Con toda certeza, se aprende más entendiendo ese libro, que pasando cuatro años en facultades en la que, a duras penas, se logra despertar una pequeña llama de responsabilidad y conciencia, en los corazones de cientos de jóvenes llamados a filas con la única misión (vital a día de hoy) de sustentar sobre sus hombros, uno de los pilares básicos cualquier democracia liberal. Por eso, a lo largo de la lectura, la honestidad, la cautela, el compromiso, la eficacia y la pasión con la que ambos periodistas van deshojando la margarita de la corrupción, la forma en la que los editores les paran los pies para consolidar una información, la manera tan inspirada de contrastar los datos para finalmente poder interpretarlos y crear una noticia, resulta hipnótica.
Es un homenaje, una sinfonía, un colosal monumento a la verdad.

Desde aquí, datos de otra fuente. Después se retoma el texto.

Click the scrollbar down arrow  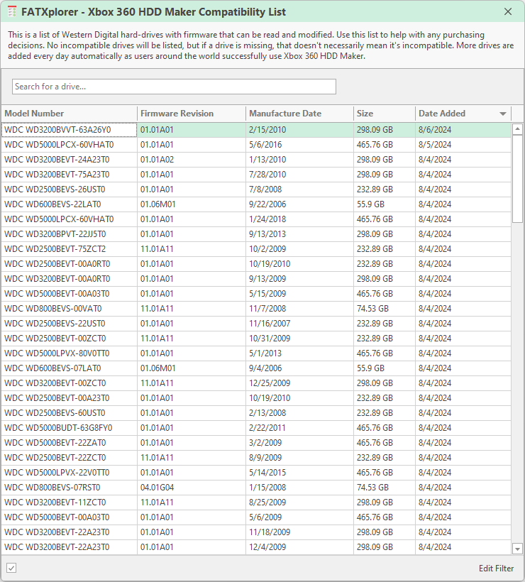point(517,548)

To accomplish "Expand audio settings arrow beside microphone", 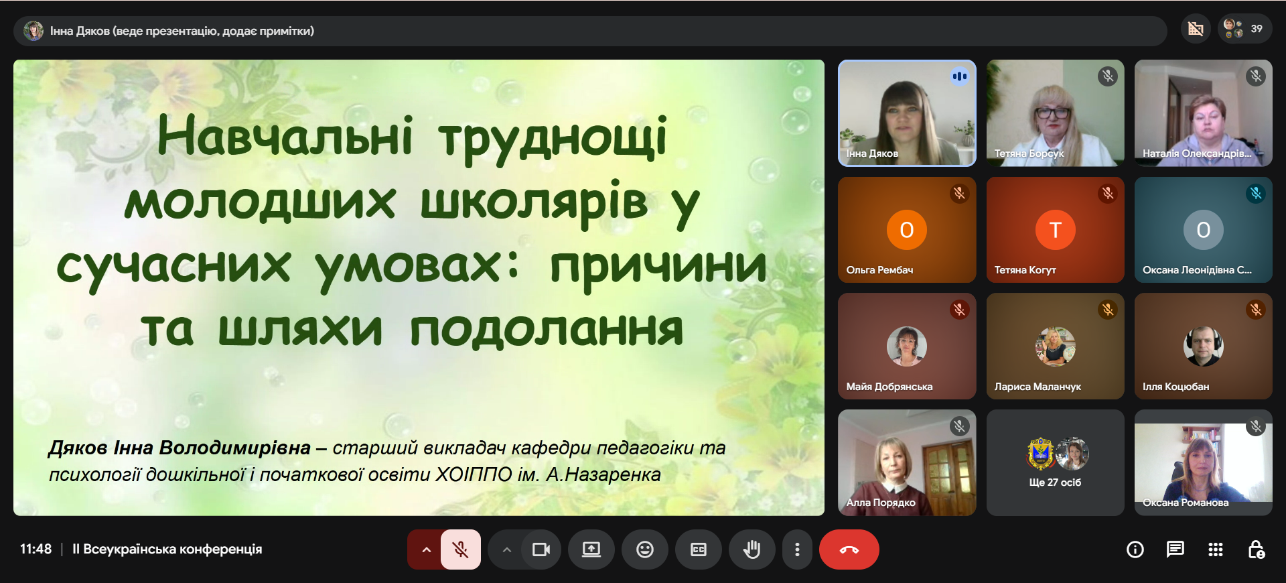I will (426, 549).
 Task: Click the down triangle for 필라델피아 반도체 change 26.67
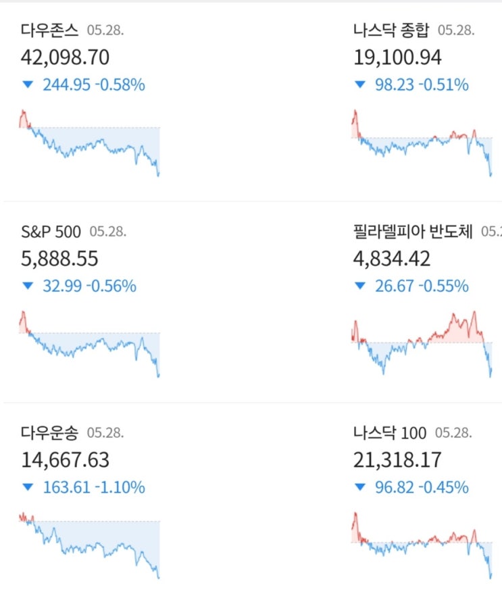(359, 286)
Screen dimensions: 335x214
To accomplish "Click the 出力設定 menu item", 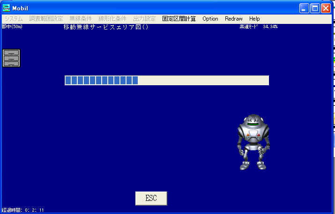I will point(145,19).
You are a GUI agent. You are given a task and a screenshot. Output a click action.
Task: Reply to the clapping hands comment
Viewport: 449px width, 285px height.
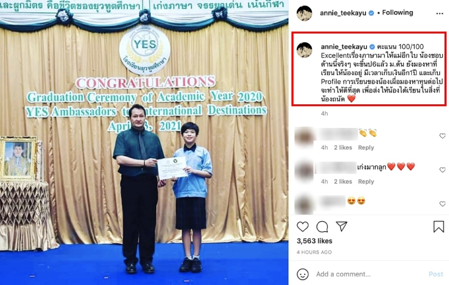click(366, 148)
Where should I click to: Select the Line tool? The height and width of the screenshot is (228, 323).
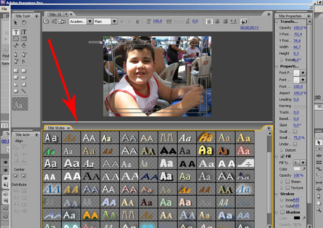[24, 91]
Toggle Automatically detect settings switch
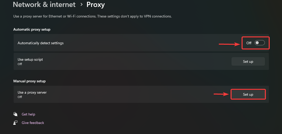Screen dimensions: 282x134 point(259,43)
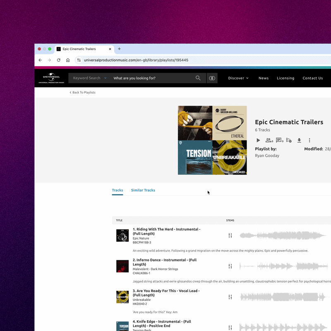Go to the News page
This screenshot has height=331, width=331.
(x=264, y=78)
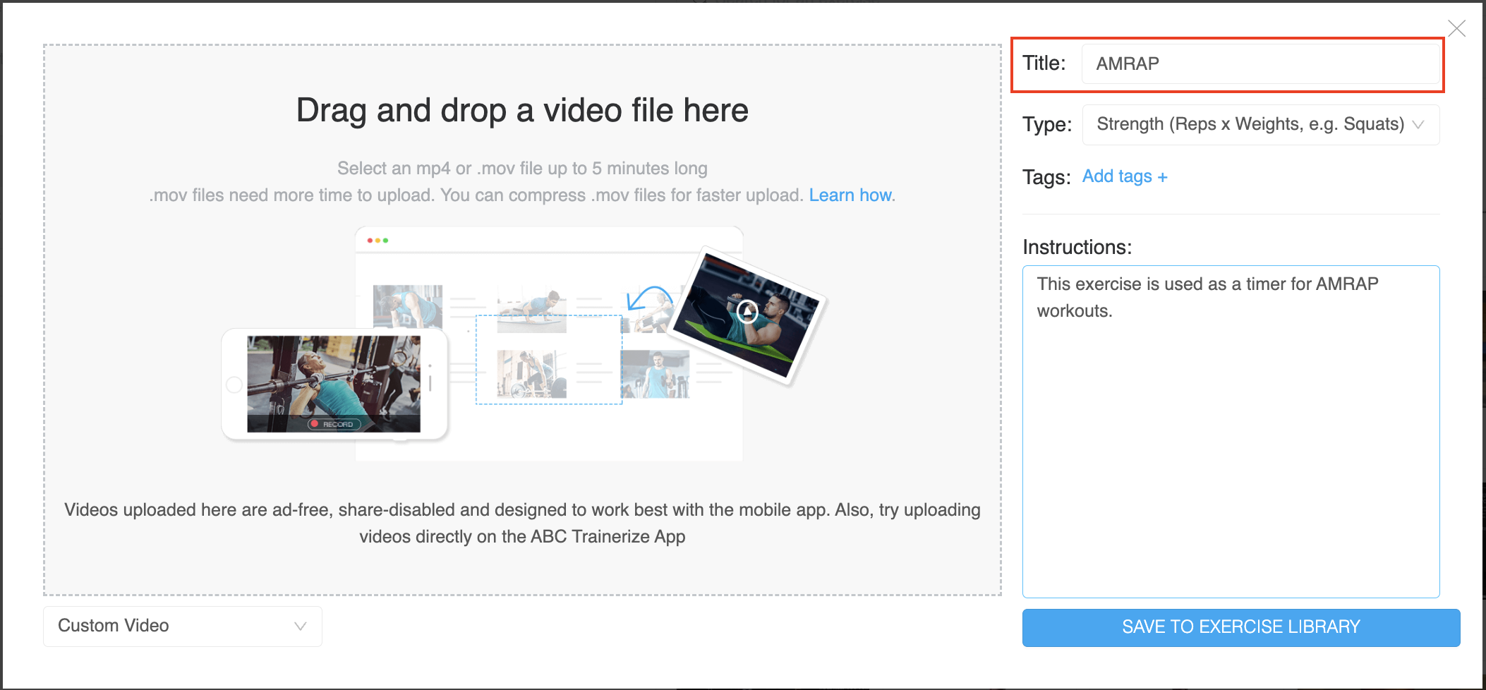Click the red RECORD button on phone illustration
Image resolution: width=1486 pixels, height=690 pixels.
click(x=334, y=424)
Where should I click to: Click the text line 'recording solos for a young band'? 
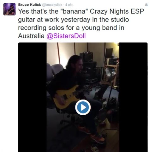click(71, 28)
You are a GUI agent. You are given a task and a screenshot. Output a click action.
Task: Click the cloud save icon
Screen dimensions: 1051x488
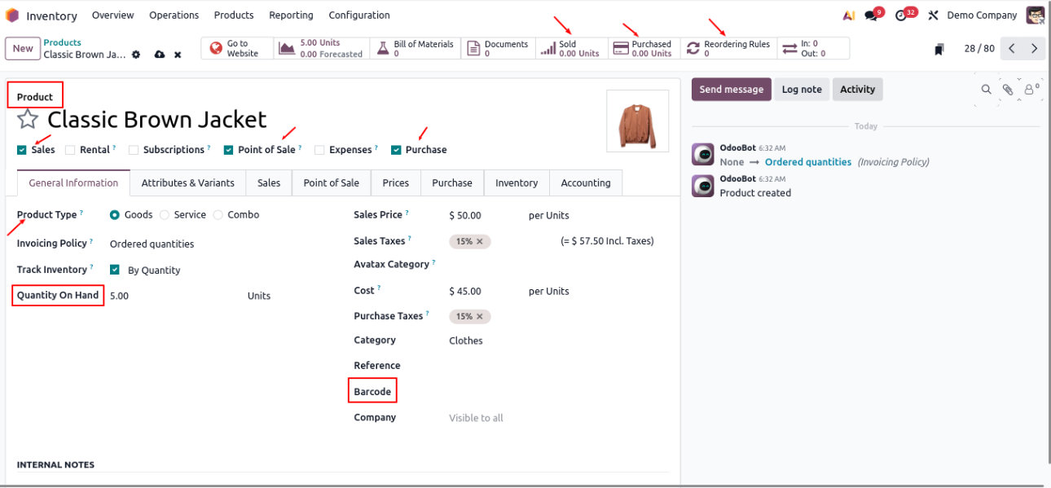[x=159, y=55]
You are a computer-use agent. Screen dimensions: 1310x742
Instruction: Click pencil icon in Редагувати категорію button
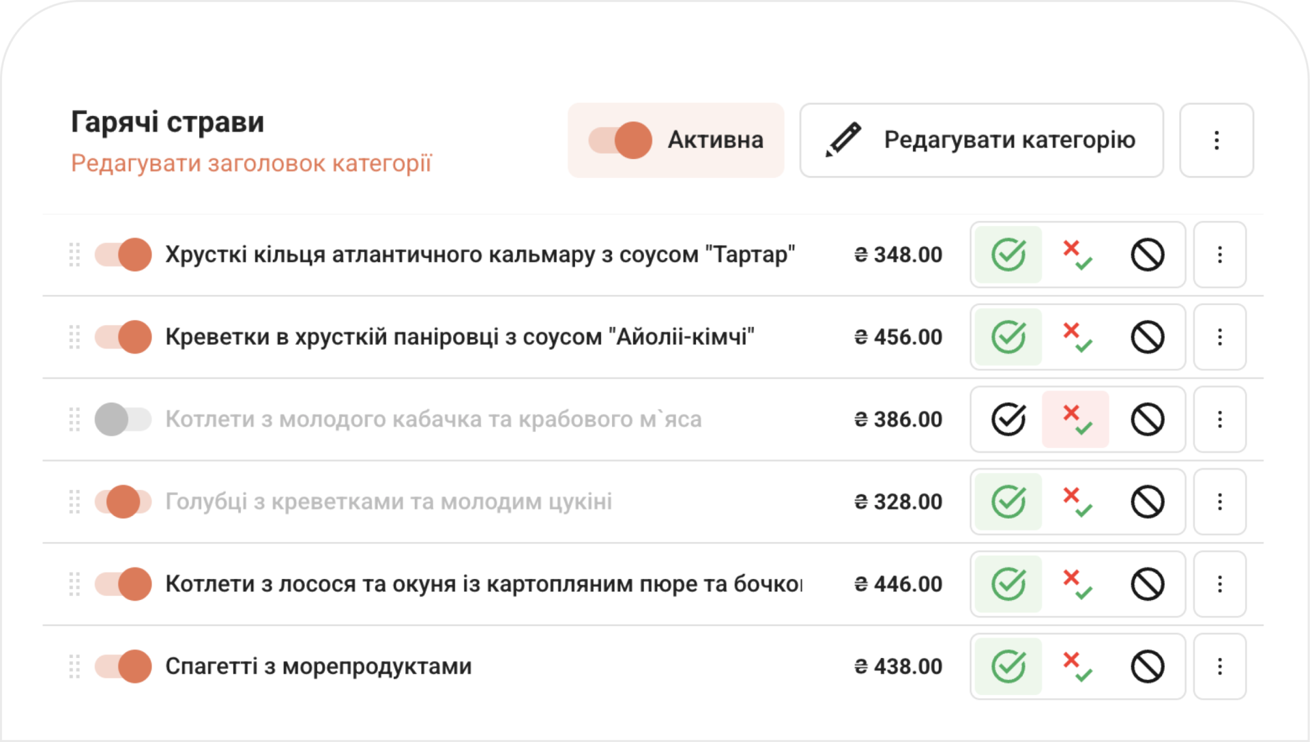click(x=843, y=140)
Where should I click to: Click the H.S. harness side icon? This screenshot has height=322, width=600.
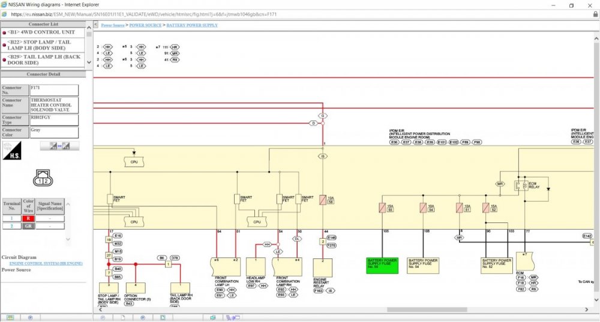(x=11, y=150)
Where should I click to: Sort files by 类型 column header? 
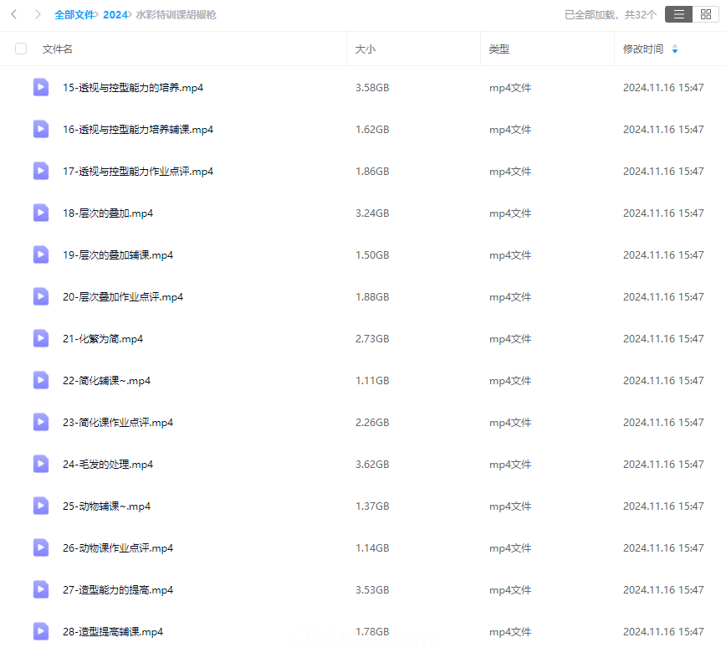point(499,49)
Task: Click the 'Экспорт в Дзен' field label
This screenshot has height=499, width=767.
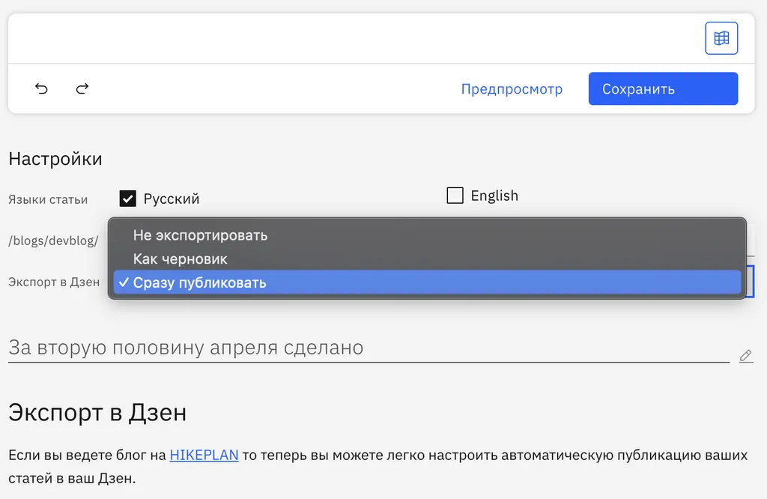Action: click(x=54, y=282)
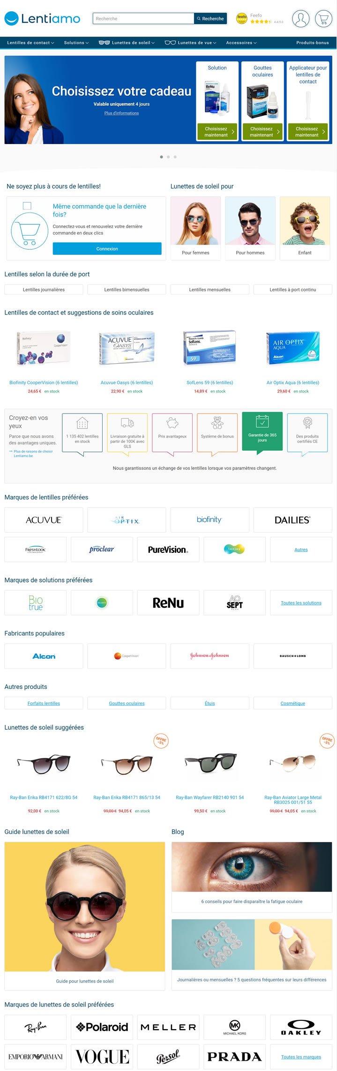337x1071 pixels.
Task: Select the third carousel dot
Action: tap(175, 157)
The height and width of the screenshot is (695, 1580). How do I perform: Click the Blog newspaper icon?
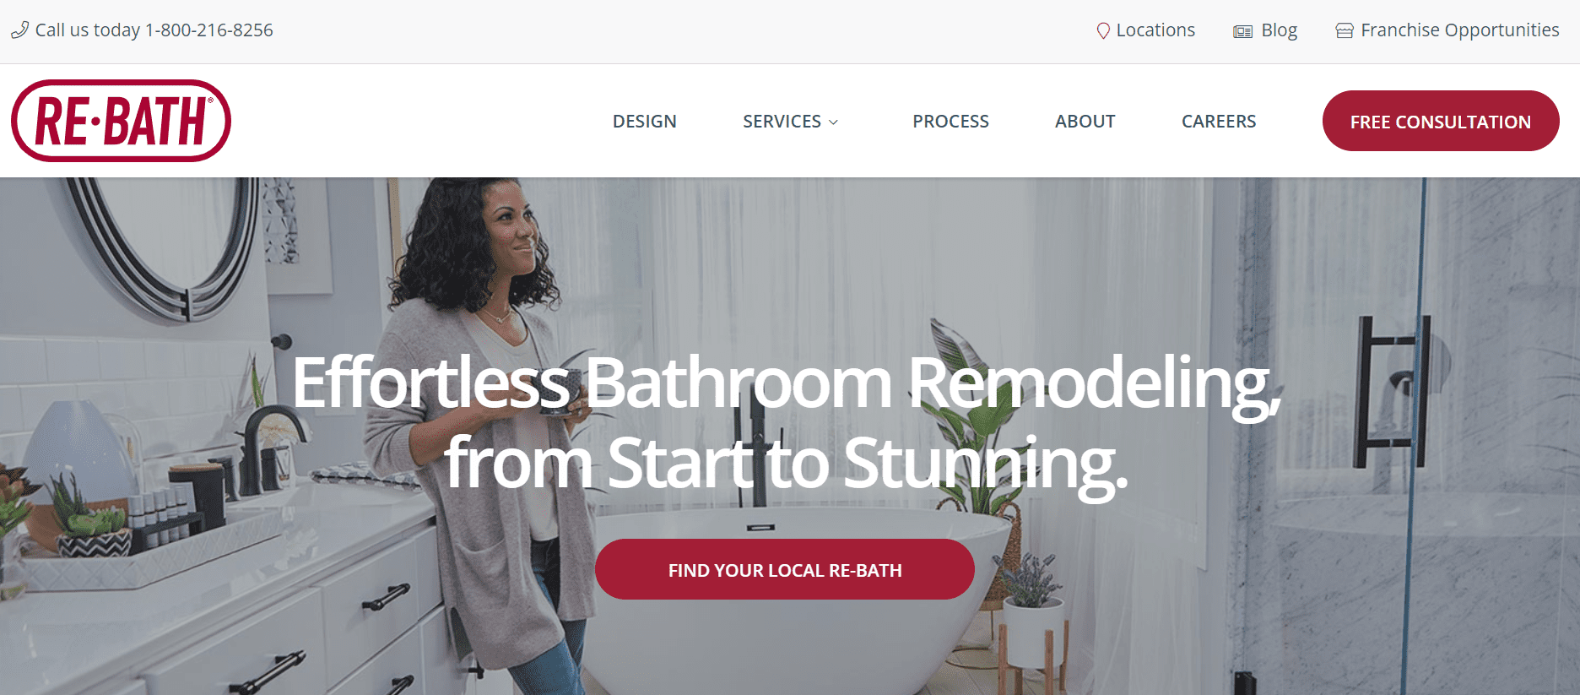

En aquel viaje, hice muchas fotos. La soledad y la disponibilidad de tiempo, siempre juegan a favor del documentalismo gráfico. La soledad te obliga a aproximarte al otro, a lo ajeno y al distinto. Te empuja a acercarte y a sentir lo que estás haciendo. Te ablanda la piel. Te fuerza a charlar y a entender aquello que quieres retratar. El tiempo te regala el contexto, te marca el ritmo, es la percusión melódica de la fotografía. Trabajar mirando el reloj es el punk de la fotografía. Si se tiene talento puede resultar divertido, fresco, urgente y sorprendente en ocasiones. Pero la información resultante suele ser efectista, liviana y obvia. Cuando el fotoperiodista dispone de tiempo, la fotografía puede desentrañarse de su ovillo y hacer que se expanda. La luz ya no es un factor, y se transforma en un medio, los lugares cobran matices y las personas parecen desplegarse ante tu objetivo.
Informar con imágenes es un salto de fe. Es una tortura, una maldición, un privilegio y una salvaje indiscreción.
La fotografía de prensa, al igual que el buen periodismo, requiere de tiempo. Disponer de ese tiempo, combinado con talento, instinto, seriedad y sobretodo, humildad y autocrítica, se plasmará en una información sólida, veraz, y posiblemente, hermosa.
La inmediatez es una virtud, pero no la respuesta a todo.
Un compañero de profesión me comentaba un tanto desesperado, que a él no le podían exigir pensar como un redactor, como un columnista o como un director general. Uno que, a veces, tiene que rellenar sin demasiados datos un par de renglones, u otro que debe ahorrar cierta cantidad de dinero en un trimestre, o el de más allá, que debe guardar la información esperando el momento adecuado. Ellos estaban obligados a pensar en eso, en actuar así. Pero él es fotógrafo. “Yo pienso como un fotógrafo, y esas cosas que ellos tienen que pensar no me importan. Me exigen ser fotógrafo, y esa obligación es precisamente mi virtud, mi don y mi superpoder. Soy un fotógrafo de prensa y por eso, pienso como tal”.
Johann Strauss al componer “El Danubio Azul”, trató de plasmar con la sutileza de su melodía, la conocida leyenda que cuenta que una persona al contemplar dicho río, si está enamorada, podrá captar con la mirada ese color azulado en sus aguas. Yo, en aquel otoño de 2007, sólo fui capaz de captar la complicada latitud de exposición que suponían el brillo de los reflejos en los meandros de su cauce. Cuyo curso, era y es inmutable.